1.                   Historically, how did married couples own and manage property?

As you read in the text on pages 34-41, historically, upon marriage a woman entered the condition of “coverture” in which her legal identity was merged with that of her husband. He acquired exclusive ownership of all personal property she owned or acquired before or during the marriage. In Missouri, any real property either of them owned before the marriage or that was acquired during the marriage was presumed to be held as tenants by the entireties – that is, it was owned by the marital entity rather than either spouse individually, but husband had the exclusive right to control the property.
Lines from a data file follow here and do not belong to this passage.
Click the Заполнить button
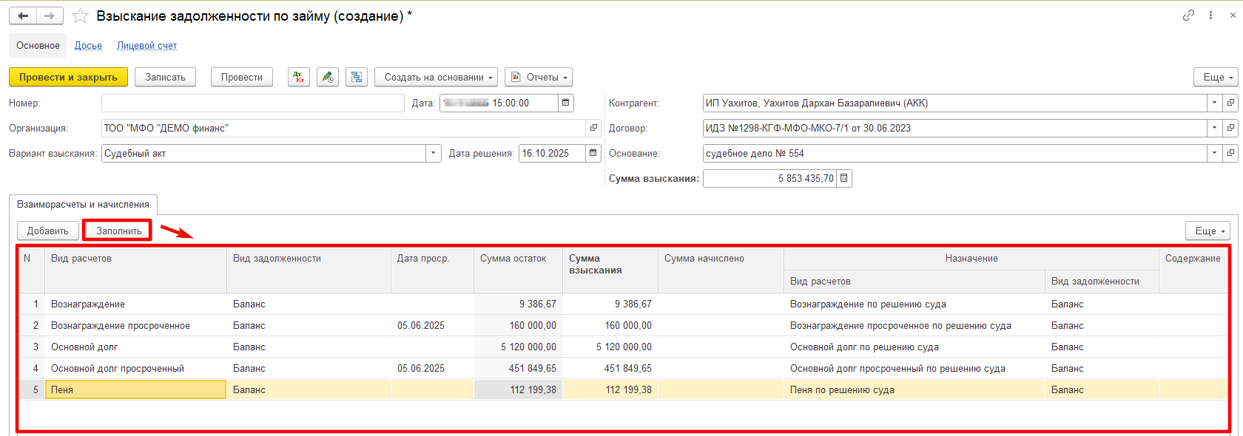1243x436 pixels. point(118,231)
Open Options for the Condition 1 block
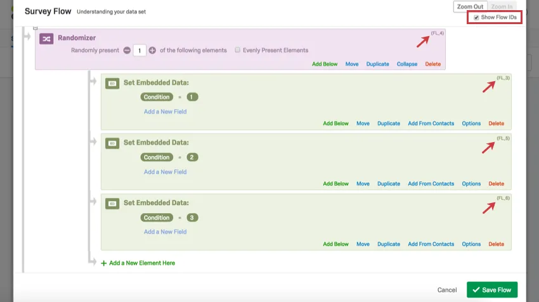539x302 pixels. click(x=471, y=124)
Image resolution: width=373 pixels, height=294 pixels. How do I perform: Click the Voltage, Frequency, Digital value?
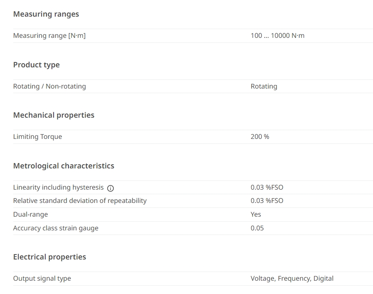(x=292, y=278)
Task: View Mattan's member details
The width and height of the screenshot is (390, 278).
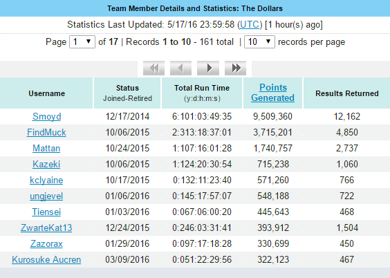Action: (x=46, y=149)
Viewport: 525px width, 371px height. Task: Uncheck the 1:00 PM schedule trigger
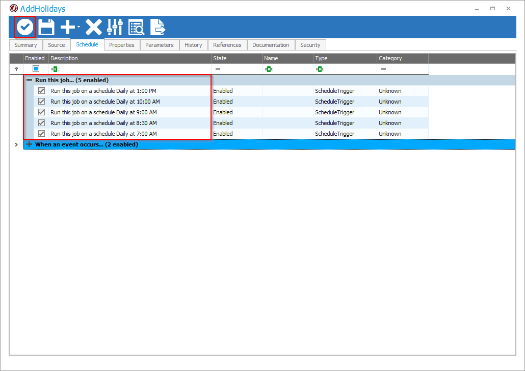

Married Women’s Property Acts, enacted by the states beginning in the mid 1800s. Missouri first enacted its act in 1909 (See R.S. Mo. 451.290 Wife deemed femme sole, when.). After these acts, women acquired the right to contract and to own property separate from their husbands. Some states held that these acts eliminated the tenancy by the entireties, but about half retained it in some form. Sawada v. Endo, 561 P.2d 1291 (Hawaii 1977).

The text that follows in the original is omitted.